Real creations are rarely a single shape. A table is a top and four legs. A door is a panel and a frame. Link sets let you join multiple prims into one object that moves, copies, and behaves as a single unit.
Linking is the act of combining two or more prims into a single link set. Once linked, the whole group moves together, rotates together, and can be copied or deleted as one thing. Scripts inside linked prims can talk to each other directly, which is the foundation of interactive multi-part objects like doors, vehicles, and gadgets.
Linking is non-destructive. You can always unlink a set back into its individual parts. Nothing about the original prims changes -- they just stop being grouped.
Without linking, every prim is independent. That means:
Imagine building a chair from five prims -- a seat and four legs. Without linking, moving the chair means selecting and moving all five pieces individually, keeping them aligned by hand. With linking, you grab the chair and drag it. All five pieces move together, maintaining their exact relative positions.
A door needs two things: the panel that swings open, and the frame it sits in. A script in the frame can tell the panel to open. A lock button on the wall can send a message to the door. This inter-part messaging only works between prims in the same link set.
A linked set has a single name, a single owner, and a single set of permissions. You can give someone a "Table" rather than five separate unnamed prims. You can sell it, trade it, or put it in your inventory as one item.
Every link set has exactly one root prim and one or more child prims. The root is the "brain" of the object -- its position defines where the object is, its name is the object's name, and its permissions govern the whole set.
A table link set: the tabletop is the root, the four legs are children.
The last prim you select before pressing Ctrl+L becomes the root. This is important because:
Think about which prim is the most important or central part of your creation.

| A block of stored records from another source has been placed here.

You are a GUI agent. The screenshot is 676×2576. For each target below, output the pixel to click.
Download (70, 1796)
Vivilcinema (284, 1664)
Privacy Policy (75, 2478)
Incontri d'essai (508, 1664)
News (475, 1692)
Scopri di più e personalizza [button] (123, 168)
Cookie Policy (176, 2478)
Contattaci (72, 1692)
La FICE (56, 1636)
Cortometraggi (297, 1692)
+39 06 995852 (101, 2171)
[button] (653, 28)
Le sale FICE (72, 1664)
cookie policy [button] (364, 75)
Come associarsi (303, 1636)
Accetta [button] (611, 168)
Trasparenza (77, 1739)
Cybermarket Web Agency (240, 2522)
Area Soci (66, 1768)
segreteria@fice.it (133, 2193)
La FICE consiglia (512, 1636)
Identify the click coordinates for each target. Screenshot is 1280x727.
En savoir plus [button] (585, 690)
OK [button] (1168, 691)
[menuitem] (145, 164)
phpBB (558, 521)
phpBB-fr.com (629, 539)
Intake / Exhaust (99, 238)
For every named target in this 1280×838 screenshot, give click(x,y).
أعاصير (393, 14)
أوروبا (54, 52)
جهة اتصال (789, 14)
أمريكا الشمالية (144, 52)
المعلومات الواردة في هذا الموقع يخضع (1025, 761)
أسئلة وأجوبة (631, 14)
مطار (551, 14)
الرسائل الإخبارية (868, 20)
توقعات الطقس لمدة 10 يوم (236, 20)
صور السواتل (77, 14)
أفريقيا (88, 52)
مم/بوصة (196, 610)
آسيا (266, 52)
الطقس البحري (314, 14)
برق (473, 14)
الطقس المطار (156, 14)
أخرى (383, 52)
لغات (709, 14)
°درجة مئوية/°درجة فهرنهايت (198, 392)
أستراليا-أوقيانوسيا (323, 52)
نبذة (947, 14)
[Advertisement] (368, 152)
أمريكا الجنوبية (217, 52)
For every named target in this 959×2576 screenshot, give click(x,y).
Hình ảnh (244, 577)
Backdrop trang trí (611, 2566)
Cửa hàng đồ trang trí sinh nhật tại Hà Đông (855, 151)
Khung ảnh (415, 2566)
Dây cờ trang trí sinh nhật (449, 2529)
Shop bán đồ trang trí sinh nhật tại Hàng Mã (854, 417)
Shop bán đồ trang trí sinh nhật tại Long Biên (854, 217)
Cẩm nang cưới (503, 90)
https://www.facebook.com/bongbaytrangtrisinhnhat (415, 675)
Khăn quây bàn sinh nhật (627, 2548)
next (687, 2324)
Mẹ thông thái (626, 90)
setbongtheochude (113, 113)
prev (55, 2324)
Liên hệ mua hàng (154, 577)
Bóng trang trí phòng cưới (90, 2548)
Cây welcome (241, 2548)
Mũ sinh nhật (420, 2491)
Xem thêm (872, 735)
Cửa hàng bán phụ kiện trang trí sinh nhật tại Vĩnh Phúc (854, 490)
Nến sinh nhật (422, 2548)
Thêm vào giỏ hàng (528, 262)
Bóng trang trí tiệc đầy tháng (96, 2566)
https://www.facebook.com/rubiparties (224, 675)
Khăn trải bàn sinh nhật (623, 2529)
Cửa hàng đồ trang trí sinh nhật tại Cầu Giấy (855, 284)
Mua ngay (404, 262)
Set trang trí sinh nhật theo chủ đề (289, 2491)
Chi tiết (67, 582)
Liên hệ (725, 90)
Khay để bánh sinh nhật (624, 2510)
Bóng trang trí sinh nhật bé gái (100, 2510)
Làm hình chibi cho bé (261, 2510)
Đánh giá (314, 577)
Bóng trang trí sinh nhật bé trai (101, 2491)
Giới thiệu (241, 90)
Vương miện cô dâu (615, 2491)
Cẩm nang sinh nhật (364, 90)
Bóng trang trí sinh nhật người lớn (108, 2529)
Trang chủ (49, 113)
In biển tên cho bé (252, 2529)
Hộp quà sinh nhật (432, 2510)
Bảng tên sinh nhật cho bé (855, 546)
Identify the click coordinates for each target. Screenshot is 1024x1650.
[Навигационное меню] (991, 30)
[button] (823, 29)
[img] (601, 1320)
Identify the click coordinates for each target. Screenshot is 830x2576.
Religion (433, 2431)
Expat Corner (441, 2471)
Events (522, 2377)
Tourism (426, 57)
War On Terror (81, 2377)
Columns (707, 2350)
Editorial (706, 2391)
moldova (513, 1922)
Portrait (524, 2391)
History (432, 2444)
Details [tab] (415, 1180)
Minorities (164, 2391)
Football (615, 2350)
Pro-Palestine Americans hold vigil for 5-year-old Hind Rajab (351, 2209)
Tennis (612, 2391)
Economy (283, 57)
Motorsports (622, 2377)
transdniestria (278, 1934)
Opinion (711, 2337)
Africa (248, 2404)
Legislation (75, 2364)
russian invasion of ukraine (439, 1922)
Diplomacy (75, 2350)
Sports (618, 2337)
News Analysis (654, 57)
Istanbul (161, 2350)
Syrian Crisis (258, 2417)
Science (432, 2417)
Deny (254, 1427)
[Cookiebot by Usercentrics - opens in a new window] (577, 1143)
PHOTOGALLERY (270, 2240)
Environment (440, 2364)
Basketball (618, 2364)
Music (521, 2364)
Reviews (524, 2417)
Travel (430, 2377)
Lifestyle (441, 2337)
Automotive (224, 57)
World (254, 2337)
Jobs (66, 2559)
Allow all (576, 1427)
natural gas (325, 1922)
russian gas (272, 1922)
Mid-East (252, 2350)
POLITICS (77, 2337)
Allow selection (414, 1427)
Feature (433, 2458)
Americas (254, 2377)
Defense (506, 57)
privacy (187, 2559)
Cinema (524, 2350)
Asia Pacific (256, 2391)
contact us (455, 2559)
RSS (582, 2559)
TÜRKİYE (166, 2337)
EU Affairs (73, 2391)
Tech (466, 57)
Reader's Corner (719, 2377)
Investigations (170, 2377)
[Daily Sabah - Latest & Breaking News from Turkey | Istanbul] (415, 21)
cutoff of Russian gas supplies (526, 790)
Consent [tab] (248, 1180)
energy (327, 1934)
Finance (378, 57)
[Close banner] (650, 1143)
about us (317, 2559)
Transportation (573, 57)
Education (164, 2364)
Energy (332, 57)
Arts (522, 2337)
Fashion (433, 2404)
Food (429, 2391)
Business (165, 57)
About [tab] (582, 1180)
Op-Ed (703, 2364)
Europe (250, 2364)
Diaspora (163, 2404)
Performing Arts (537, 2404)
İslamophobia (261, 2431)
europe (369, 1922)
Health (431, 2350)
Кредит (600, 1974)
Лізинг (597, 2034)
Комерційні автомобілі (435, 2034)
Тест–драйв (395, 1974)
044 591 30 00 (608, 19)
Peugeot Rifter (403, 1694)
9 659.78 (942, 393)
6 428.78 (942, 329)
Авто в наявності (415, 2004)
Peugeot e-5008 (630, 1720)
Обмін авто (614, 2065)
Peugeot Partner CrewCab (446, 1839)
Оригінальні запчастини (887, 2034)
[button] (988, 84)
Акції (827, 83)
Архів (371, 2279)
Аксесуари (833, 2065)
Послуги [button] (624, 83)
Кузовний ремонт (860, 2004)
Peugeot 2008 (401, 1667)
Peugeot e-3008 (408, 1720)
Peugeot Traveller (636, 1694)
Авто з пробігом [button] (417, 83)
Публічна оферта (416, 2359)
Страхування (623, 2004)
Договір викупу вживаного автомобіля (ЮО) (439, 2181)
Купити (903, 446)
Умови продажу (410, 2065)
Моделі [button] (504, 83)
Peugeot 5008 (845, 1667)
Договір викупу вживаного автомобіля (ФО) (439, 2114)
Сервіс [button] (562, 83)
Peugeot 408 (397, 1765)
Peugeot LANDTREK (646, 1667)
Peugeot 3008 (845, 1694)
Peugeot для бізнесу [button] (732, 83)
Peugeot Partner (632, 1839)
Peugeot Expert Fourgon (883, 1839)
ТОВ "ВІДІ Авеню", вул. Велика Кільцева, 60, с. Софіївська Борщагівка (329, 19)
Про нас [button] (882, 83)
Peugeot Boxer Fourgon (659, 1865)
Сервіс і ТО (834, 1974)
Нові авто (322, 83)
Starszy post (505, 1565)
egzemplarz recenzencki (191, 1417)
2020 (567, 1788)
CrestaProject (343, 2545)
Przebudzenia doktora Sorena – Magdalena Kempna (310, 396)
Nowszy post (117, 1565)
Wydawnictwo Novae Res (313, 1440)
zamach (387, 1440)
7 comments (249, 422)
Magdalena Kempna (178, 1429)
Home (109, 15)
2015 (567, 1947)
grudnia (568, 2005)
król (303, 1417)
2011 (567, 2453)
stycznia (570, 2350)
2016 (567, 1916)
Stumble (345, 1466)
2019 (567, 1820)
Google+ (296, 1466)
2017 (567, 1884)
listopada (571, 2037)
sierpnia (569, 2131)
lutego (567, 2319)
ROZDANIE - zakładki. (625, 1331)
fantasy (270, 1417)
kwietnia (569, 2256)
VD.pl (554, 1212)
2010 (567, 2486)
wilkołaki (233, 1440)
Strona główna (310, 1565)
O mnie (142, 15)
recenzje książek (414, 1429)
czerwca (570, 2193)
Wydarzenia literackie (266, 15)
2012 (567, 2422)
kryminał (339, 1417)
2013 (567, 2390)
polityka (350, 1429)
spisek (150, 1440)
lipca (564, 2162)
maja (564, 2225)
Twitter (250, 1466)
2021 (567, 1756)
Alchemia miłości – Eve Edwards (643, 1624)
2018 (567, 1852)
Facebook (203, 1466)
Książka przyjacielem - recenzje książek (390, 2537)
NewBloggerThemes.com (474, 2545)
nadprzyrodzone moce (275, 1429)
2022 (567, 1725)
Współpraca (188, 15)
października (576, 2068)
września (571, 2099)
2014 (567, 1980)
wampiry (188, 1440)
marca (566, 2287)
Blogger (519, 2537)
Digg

For a table, the tabletop is a natural root. For a door, the frame is usually the root (since it stays still while the panel swings). For a vehicle, pick the main body -- the part everything else attaches to.
Every prim in a link set is assigned a link number. These numbers are how scripts refer to specific parts of the object.
Scripts use link numbers to target specific prims. A script in the root can say "change link 3 to red" and only that specific child changes. A script in a child can send a message to the root by targeting link 1. There are also shortcuts:
When you click a linked object in build mode, you select the entire set. The Build Panel shows the root prim's properties, and the gizmo moves the whole object.
To select an individual child prim within the set, hold Shift and click that specific part. The Build Panel switches to show that child's properties -- its name, color, shape parameters, and so on. The gizmo now moves only that child within the set, leaving everything else in place.
This is how you fine-tune individual parts after linking. Adjust a table leg's position, change one wall panel's color, or resize a single button on a control panel -- all without unlinking.
Build a flat box for the tabletop. Build four narrow boxes for the legs. Position the legs under the corners of the top. Select all four legs first (Shift+click each one), then Shift+click the tabletop last. Press Ctrl+L. The tabletop is the root because it was selected last. Name it "Table" in the Own tab. Done -- you have a table you can move, copy, and share as one object.
Build a box for the door frame and another box for the door panel. Position the panel inside the frame. Select the panel first, then Shift+click the frame. Press Ctrl+L. The frame becomes root (selected last). Put a script in the frame that listens for a click, then sends a message to link 2 (the panel) telling it to rotate open. The panel's script receives the message and swings.
Build a large flat box for the sign background. Build smaller boxes or planes for decorative borders or mounting brackets. Paint each piece a different color. Link them all together with the sign face as root. Now you have a single "Sign" object that you can place anywhere, and all the pieces stay perfectly aligned.
Build the body, wheels, seats, and any decorative parts as separate prims. Position everything where it belongs. Select all the parts, with the main body selected last (making it root). Link. A driving script in the root prim controls the whole vehicle. It can send messages to the wheel prims to spin them, to the seat prims to pose sitting avatars, and to lights to turn them on and off.
Linking does not change any prim's shape, color, or script. It only creates a relationship between them. Here is what changes and what stays the same:
Once prims are linked, scripts inside them can communicate using link messages. This is the most important scripting feature that linking enables. A link message contains:
This messaging system is scoped to the link set. Scripts in other objects cannot eavesdrop or interfere. It is private, fast, and the standard way to build interactive multi-part objects.